* Aufgabe:
Welche drei Dinge geschahen laut dem Dokumenttext unten am Ende der Sanierung von 2019?

* Dokumenttext:
§ §

Schwierige Entscheidungen musste sie zuletzt häufig fällen. Wie weiter bei Niedrigwasser, wenn die Schiffe nur eingeschränkt oder gar nicht fahren können? Inzwischen gibt es einen Fahrplan, mit dem die Flotte auch dann Geld verdient, wenn der Elbepegel beinahe zum Durchwaten des Flusses einlädt.

2019 war Karin Hildebrand gefragt, als das Unternehmen in Finanznot war. Um das Überleben zu sichern musste ein Sanierungskonzept her. Zum ersten Mal fanden deshalb zwei Gesellschafterversammlungen in einem Jahr statt. Am Ende stimmten die Anteilseigner ihren Vorschlägen zu, die Banken zogen mit und die Flotte kam wieder auf Kurs.
Die Zukunft der Werft in Laubegast stand in ihrer Amtszeit auf der Kippe, inzwischen hat die Dampfschifffahrt einen langfristigen Vertrag für die Wartung der Schiffe und die ElbeZeit denkt darüber nach, dort auch aktiv zu werden. Platz genug für einen Imbiss ist allemal, außerdem gibt es zwei Dampferanlegestellen, die auch für Passagiere genutzt werden könnten. Allerdings sind sie dafür noch nicht zugelassen.

§ §

* Bereitgestellte Daten:
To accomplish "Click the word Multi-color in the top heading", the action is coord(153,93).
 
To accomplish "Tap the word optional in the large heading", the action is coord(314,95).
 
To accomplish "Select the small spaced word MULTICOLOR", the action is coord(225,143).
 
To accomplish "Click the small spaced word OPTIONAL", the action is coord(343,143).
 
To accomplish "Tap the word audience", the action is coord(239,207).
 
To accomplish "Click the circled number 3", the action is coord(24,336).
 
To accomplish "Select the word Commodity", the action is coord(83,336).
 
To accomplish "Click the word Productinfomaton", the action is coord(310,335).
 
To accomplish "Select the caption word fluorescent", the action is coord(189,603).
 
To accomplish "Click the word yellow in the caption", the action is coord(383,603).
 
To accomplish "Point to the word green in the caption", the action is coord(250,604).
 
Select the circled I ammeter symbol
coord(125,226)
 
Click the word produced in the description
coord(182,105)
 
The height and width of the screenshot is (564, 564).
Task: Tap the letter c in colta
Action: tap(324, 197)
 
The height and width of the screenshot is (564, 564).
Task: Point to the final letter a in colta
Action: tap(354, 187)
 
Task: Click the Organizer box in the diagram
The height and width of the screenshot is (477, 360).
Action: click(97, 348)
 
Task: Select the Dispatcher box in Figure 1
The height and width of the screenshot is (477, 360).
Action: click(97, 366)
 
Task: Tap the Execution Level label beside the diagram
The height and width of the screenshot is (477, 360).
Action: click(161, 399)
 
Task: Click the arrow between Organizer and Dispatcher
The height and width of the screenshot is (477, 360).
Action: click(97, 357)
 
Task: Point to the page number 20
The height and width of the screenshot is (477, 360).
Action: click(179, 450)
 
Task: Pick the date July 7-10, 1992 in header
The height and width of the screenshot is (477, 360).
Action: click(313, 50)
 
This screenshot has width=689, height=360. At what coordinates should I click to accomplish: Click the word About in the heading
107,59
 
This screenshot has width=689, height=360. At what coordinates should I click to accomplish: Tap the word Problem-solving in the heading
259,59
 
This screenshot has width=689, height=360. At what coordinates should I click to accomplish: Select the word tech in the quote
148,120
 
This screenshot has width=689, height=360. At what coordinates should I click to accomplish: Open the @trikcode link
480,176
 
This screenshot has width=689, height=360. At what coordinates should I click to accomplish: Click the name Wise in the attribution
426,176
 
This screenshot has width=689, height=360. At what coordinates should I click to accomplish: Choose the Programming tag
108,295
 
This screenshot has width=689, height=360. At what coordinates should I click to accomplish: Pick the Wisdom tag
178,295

§ §

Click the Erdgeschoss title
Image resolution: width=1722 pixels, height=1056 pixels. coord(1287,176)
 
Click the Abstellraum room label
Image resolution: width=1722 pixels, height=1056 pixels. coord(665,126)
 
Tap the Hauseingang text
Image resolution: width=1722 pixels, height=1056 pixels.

§ §

* Lösung:
- Die Anteilseigner stimmten Karin Hildebrands Vorschlägen zu.
- Die Banken zogen mit.
- Die Flotte kam wieder auf Kurs.